The problem is not so much big numbers as big numbers that all go to one point. Which is to say pinpoint alphas.

60 damage hurts. 60 damage to one component is capable of killing or crippling mechs in one or two shots.

I've seen maybe two Hunchbacks in the last 6 months. Their main issue being that 90% of their weaponry is in one component, and even with armour and structure quirks, assaults and heavies can easily disable them in two shots from medium range. Even a modest pinpoint alpha of 30 will strip them in 2 hits, at which point a quarter of a second from a Piranha or other MG-boat light will just destroy all of their weapons.

Bringing clan alphas down to 60 will do virtually nothing to fix the pinpoint alpha problem if nothing is done to address the pinpoint aspect.

Since there's an unhealthy attachment to high-damage alphas, and an equally-unhealthy attachment to firing all of your weapons at once, the only thing left to change is the pinpoint aspect.

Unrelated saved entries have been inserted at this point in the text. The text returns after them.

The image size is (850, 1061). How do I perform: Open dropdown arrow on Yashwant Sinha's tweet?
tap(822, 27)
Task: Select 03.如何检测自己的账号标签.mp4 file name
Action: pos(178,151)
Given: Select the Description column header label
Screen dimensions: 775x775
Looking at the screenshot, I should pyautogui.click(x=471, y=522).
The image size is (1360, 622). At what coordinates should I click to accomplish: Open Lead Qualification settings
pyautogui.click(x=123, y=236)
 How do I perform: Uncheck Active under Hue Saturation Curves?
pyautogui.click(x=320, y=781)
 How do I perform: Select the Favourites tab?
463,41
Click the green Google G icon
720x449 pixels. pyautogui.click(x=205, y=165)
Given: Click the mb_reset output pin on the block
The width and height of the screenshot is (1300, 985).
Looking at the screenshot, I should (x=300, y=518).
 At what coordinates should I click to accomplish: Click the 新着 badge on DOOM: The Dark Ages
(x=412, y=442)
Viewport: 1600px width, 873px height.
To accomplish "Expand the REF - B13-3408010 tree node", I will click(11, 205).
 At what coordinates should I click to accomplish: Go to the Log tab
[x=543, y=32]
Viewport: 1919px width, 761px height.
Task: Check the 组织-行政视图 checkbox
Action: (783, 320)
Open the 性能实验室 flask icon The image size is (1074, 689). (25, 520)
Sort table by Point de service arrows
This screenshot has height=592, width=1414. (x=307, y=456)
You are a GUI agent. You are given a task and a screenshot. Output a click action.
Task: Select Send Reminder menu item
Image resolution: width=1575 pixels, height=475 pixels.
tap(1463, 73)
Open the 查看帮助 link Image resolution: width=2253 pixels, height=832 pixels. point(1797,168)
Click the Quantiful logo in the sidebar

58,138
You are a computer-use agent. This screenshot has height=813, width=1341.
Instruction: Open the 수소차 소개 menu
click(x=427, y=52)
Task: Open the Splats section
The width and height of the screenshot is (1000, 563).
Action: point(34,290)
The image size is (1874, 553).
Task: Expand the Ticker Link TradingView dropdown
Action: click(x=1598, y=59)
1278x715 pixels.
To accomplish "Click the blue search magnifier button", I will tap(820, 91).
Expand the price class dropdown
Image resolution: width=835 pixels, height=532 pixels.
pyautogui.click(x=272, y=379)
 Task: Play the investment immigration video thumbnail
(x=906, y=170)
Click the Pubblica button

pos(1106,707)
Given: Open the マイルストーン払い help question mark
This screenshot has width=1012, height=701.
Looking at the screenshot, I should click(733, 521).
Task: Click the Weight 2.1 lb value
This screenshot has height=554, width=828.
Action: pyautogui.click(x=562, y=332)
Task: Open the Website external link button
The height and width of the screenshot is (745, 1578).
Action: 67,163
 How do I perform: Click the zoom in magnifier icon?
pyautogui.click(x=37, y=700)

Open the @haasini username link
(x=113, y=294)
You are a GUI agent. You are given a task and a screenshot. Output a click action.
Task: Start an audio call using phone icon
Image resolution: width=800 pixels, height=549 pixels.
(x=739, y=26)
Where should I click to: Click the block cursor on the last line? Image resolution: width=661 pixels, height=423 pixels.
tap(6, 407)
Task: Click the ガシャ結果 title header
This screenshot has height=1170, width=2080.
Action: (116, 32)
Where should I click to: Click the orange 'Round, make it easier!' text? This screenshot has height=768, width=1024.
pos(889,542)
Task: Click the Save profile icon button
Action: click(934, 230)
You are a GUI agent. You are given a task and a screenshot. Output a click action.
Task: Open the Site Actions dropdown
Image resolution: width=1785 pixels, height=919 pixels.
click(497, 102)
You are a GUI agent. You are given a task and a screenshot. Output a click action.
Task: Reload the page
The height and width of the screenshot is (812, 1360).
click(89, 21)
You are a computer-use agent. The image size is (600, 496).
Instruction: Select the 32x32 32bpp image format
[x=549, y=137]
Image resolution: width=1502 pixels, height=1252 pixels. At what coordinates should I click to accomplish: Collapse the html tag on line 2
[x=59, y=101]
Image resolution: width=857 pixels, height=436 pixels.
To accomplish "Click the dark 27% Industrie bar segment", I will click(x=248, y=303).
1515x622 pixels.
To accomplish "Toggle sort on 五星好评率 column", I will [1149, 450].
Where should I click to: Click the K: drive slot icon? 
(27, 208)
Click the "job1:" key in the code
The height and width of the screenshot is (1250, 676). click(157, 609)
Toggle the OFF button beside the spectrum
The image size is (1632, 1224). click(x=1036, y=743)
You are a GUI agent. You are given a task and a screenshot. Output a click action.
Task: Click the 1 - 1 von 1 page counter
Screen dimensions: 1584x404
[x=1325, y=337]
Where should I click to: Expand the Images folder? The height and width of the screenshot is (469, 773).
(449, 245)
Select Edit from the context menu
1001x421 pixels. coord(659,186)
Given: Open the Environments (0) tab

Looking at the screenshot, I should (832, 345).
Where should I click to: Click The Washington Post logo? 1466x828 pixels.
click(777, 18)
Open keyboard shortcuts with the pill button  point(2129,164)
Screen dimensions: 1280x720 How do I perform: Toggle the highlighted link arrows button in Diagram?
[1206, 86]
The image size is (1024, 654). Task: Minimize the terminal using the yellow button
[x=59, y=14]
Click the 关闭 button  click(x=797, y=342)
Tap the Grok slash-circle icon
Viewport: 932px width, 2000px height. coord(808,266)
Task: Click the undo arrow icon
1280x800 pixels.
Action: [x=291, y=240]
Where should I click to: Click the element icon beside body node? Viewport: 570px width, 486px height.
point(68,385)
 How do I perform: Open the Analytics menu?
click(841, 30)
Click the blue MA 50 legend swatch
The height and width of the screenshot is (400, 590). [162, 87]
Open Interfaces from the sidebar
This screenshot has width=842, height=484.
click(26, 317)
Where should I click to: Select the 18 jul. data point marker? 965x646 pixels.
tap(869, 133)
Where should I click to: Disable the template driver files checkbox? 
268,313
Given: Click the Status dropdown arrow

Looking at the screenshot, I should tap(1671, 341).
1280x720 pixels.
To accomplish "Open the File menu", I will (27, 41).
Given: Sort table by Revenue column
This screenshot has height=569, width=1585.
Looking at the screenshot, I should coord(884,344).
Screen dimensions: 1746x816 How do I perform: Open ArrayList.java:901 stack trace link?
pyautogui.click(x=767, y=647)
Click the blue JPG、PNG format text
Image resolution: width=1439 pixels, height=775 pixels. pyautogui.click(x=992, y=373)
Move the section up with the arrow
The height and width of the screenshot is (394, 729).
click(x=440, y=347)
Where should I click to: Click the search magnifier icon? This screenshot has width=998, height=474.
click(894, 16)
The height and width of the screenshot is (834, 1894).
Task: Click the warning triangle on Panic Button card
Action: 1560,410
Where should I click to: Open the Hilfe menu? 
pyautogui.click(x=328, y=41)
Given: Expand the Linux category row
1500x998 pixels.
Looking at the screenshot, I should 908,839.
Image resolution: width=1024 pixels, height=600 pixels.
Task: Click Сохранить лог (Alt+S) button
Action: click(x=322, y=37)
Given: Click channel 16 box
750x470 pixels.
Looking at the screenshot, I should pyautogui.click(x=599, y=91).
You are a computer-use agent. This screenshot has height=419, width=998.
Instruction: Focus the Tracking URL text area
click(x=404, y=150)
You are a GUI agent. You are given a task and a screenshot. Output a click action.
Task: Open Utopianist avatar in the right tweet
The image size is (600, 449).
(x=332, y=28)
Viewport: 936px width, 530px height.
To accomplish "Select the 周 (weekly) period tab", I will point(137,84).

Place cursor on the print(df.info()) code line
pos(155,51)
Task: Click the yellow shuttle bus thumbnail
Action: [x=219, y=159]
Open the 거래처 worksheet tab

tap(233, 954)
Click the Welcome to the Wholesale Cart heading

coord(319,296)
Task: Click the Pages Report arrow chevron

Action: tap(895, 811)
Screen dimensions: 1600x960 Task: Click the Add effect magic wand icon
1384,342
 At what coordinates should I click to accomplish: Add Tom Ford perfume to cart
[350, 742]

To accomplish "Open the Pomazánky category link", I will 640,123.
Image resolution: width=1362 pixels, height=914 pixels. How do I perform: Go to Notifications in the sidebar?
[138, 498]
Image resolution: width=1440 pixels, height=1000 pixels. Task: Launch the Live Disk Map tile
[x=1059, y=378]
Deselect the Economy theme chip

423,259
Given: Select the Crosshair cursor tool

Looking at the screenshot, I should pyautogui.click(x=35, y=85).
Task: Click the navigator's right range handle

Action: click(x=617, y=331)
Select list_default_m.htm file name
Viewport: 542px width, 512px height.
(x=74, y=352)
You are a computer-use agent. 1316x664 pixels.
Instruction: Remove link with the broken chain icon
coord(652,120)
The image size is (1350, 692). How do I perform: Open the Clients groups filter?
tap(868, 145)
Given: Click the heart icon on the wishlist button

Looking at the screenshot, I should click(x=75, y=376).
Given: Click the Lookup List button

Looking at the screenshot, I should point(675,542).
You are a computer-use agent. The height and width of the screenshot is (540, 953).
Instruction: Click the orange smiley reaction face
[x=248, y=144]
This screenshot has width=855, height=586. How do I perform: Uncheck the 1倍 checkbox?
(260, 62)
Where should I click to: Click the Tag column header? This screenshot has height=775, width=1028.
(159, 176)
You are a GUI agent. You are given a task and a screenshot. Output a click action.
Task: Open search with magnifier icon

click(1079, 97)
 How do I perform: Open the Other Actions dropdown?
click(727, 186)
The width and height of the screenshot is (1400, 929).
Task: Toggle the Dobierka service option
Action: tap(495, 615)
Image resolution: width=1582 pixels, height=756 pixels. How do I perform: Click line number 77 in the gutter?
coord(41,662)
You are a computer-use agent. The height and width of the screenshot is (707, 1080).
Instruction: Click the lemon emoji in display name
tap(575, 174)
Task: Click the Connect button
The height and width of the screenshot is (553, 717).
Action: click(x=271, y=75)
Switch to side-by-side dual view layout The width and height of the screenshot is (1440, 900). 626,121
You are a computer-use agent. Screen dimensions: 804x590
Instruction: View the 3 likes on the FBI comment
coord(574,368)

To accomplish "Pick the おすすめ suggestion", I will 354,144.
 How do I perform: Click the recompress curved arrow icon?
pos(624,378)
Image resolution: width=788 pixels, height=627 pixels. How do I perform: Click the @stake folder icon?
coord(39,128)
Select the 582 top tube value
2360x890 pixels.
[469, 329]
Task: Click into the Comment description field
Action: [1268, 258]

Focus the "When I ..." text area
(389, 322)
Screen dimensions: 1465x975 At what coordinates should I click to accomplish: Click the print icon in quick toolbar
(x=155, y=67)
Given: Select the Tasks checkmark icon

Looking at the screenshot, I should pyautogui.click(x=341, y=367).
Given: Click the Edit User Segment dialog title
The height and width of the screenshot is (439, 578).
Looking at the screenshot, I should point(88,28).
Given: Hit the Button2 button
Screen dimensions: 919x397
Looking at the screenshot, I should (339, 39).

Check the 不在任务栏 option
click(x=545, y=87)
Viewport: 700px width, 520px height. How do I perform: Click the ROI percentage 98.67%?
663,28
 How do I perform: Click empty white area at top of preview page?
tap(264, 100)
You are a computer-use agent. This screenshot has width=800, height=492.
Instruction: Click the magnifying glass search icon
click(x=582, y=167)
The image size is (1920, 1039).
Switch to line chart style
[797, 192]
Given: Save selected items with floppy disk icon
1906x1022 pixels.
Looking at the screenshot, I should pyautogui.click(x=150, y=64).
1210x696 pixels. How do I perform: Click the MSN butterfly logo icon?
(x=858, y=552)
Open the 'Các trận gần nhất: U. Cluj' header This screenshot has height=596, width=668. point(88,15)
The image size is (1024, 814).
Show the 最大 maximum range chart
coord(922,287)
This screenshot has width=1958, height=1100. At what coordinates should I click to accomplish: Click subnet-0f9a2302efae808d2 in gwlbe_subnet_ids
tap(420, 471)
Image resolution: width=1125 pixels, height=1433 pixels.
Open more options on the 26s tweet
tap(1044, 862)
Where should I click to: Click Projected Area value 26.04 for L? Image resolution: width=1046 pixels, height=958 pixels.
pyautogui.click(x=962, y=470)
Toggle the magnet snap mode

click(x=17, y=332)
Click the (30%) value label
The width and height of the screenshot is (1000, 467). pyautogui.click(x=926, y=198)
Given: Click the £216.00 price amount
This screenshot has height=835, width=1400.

Getting rid of torso- and head-weapon convergence would be a start. Other possibilities include degrading accuracy based on heat, or just plain less-than-perfectly-accurate weapons. Of course, neither of these alternatives is very popular.

Honestly, I'm not sure how MWO will ever be improved if certain arbitrary aspects are sacrosanct. Can't have a low heat cap, can't have chainfire be useful, can't require more than one weapon group, can't restrict alphas below 60 damage, can't have any sort of inaccuracy because it's too luck-based (but random bonus damage crits are fine somehow).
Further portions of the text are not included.